Squidward: Just look at him. [points to Mr. Krabs, who is dressed like he is at a funeral sobbing at a tombstone with the words "R.I.P. Me Millionth Dollar" on it. He then hugs it.]
SpongeBob: Squidward, he's lost something near and dear to him. Haven't you- [Mr. Krabs is heard laughing oddly]
Squidward: Look again. [Mr. Krabs uses his eyes as a jump rope while giggling like a crazy person]
SpongeBob: [now visibly scared] You're right. How do we get out of here?
Squidward: If we're real quiet, we can sneak over to the lifeboat.
SpongeBob: Okay. [he and Squidward take a step, then start screaming as they sprint over to the lifeboat. They jump into it but then come back onto the boat tied up; Mr. Krabs pops his head out of the lifeboat]
Mr. Krabs: [angrily] So, you thought you'd skip out on old Krabs, did ya? Even after you promised to help me. I know what you're thinking. "It's just a dumb old dollar. Let's just leave the old man. He won't notice." [sobs] Well, it's not going down like that. There's only one use for a backstabbing crew like you: [Scene cuts to Mr. Krabs hanging his line over the boat. SpongeBob and Squidward are attached to the line] live bait.
Squidward: You're crazy! If that clam didn't come before, what makes you think he'll come now?
Mr. Krabs: [dressed up as a conductor] Oh, he'll come. [taps the book using his baton and the doors open up to the orchestra and begins to play the ominous music; SpongeBob and Squidward shake and scream in terror]
Squidward: Mr. Krabs, listen, I work with SpongeBob all day long, so I know what I'm talking about when I say... [yells] you are completely out of your mind! [Mr. Krabs giggles madly while conducting the orchestra. The giant clam emerges above the lagoon coming closer to the two on the line] [Squidward screams] Get us outta here!
Mr. Krabs: Come on, fresh meat! [SpongeBob and Squidward scream as they try to wiggle back and forth to avoid the giant clam] Keep thrashing! He likes it! [both continue to scream and bounce up and down really fast] Come on, boy! Closer. Closer. Almost there. [a giant clam shows the dollar on its tongue] That's it! [closes the doors to cause the music to stop. The giant clam stops in mid-air and Mr. Krabs jumps inside it to take the dollar] Aha! Whoo-hoo-hoo-hoo! Look, boys, I finally got it! [rubs his dollar on himself] I finally got me millionth dollar! [the cabin doors open to play the ominous music again. The giant clam closes its mouth, with Mr. Krabs inside, and dives into the lagoon. The cabin doors close as the conductor takes a bow]

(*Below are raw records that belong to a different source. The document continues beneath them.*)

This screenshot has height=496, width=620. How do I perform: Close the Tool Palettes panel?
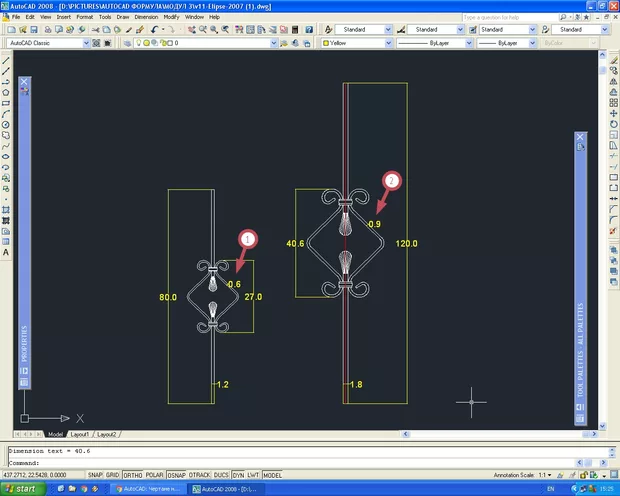point(580,137)

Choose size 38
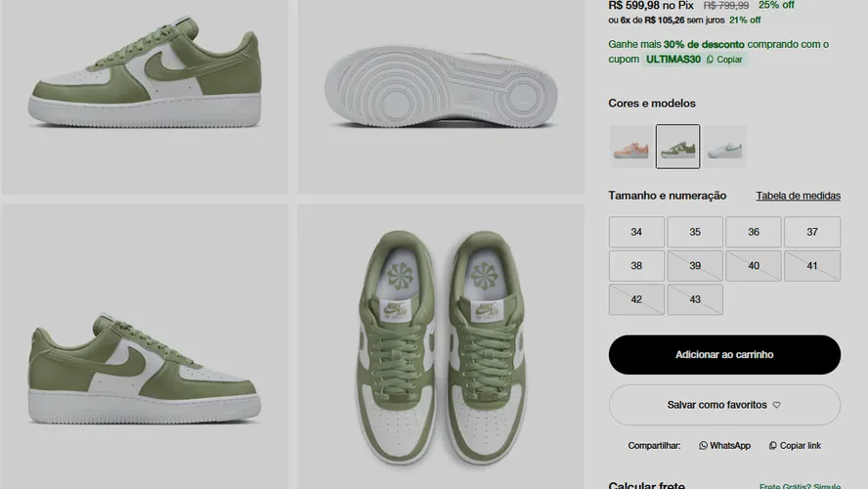(x=636, y=266)

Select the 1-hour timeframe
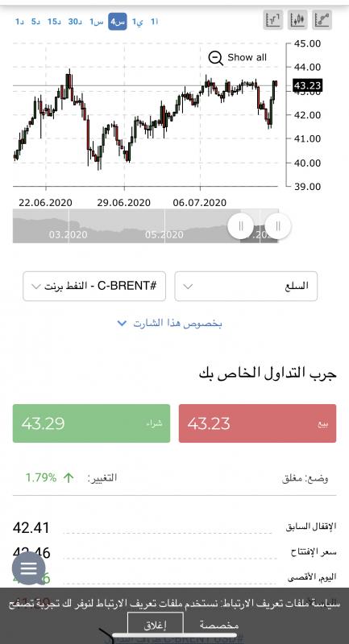[x=97, y=22]
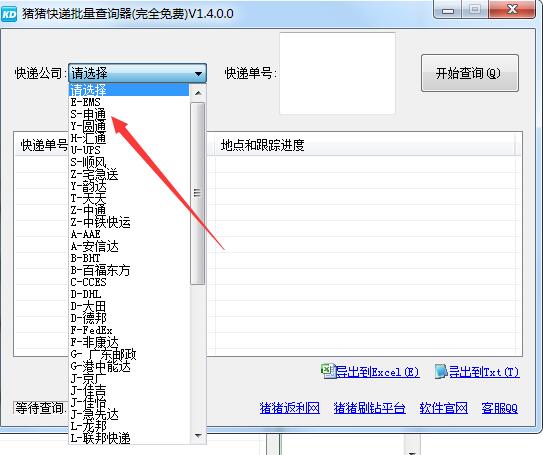This screenshot has width=543, height=455.
Task: Click the KD app icon in title bar
Action: coord(9,14)
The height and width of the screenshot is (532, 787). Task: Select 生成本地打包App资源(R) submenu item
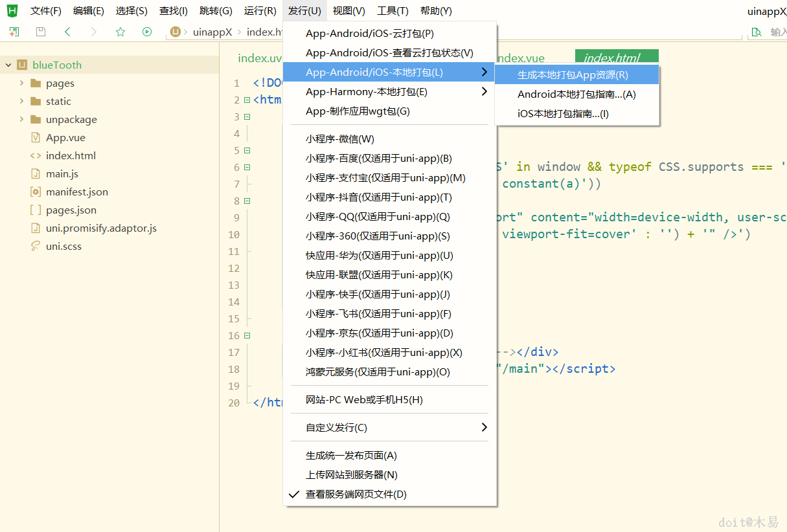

SpongeBob: Oh, poor Mr. Krabs. Gone forever out of our lives. [A tear falls down his cheek] Why couldn't it have been me?!
Squidward: Yes, why couldn't it have been you?! [sobbing]
SpongeBob: Why did he have to go like this, why?! [crying]
Squidward: Why did he have to go like this and leave me tied to this idiot?! [both sob loudly]
Mr. Krabs: Hello, boys! [SpongeBob and Squidward stop sobbing]
SpongeBob and Squidward: Mr. Krabs? [Mr. Krabs' head is above the lagoon]
Mr. Krabs: Have you boys met... [holds his millionth dollar up] ...me millionth dollar? [laughs]
SpongeBob: Wow, how did you get it back?
Mr. Krabs: It wasn't easy. Old Blue Lips is quite the fighter, so, eventually, we settled on a trade.
SpongeBob: What did you give him? [Mr. Krabs jumps back up on the boat, revealing himself as only having a head and left arm]
Mr. Krabs: Nothing important. [laughs. SpongeBob and Squidward look shocked.]